BEGIN Available data
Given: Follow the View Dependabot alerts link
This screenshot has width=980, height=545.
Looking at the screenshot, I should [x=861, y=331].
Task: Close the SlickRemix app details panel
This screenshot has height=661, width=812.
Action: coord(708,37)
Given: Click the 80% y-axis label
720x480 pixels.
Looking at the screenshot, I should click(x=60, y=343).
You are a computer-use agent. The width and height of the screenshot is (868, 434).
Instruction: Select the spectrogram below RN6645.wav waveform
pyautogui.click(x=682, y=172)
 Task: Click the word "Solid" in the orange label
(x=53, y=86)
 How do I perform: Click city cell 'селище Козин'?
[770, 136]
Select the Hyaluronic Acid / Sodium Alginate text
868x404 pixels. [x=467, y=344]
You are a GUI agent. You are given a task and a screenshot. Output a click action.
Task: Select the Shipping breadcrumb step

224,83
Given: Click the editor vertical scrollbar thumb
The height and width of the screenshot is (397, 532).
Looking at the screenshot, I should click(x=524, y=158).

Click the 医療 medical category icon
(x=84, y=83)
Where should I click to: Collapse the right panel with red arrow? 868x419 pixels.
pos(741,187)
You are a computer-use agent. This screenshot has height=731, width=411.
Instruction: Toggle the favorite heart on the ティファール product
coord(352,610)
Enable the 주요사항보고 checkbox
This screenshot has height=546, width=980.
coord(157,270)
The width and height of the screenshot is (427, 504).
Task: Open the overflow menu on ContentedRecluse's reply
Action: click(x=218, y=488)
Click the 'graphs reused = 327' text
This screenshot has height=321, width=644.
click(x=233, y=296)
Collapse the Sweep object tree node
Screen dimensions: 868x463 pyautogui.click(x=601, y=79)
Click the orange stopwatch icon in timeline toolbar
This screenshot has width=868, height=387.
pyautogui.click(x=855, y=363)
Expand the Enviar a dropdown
END Available data
(Brief):
Print all of the rows above verbatim, without altering any character.

(Problem solution):
Given: Follow the View Dependabot alerts link
This screenshot has width=980, height=545.
Looking at the screenshot, I should [x=861, y=331].
Task: Close the SlickRemix app details panel
This screenshot has height=661, width=812.
Action: coord(708,37)
Given: Click the 80% y-axis label
720x480 pixels.
Looking at the screenshot, I should click(x=60, y=343).
You are a computer-use agent. The width and height of the screenshot is (868, 434).
Instruction: Select the spectrogram below RN6645.wav waveform
pyautogui.click(x=682, y=172)
 Task: Click the word "Solid" in the orange label
(x=53, y=86)
 How do I perform: Click city cell 'селище Козин'?
[770, 136]
Select the Hyaluronic Acid / Sodium Alginate text
868x404 pixels. [x=467, y=344]
You are a GUI agent. You are given a task and a screenshot. Output a click action.
Task: Select the Shipping breadcrumb step

224,83
Given: Click the editor vertical scrollbar thumb
The height and width of the screenshot is (397, 532).
Looking at the screenshot, I should click(x=524, y=158).

Click the 医療 medical category icon
(x=84, y=83)
Where should I click to: Collapse the right panel with red arrow? 868x419 pixels.
pos(741,187)
You are a computer-use agent. This screenshot has height=731, width=411.
Instruction: Toggle the favorite heart on the ティファール product
coord(352,610)
Enable the 주요사항보고 checkbox
This screenshot has height=546, width=980.
coord(157,270)
The width and height of the screenshot is (427, 504).
Task: Open the overflow menu on ContentedRecluse's reply
Action: click(x=218, y=488)
Click the 'graphs reused = 327' text
This screenshot has height=321, width=644.
click(x=233, y=296)
Collapse the Sweep object tree node
Screen dimensions: 868x463 pyautogui.click(x=601, y=79)
Click the orange stopwatch icon in timeline toolbar
This screenshot has width=868, height=387.
pyautogui.click(x=855, y=363)
Expand the Enviar a dropdown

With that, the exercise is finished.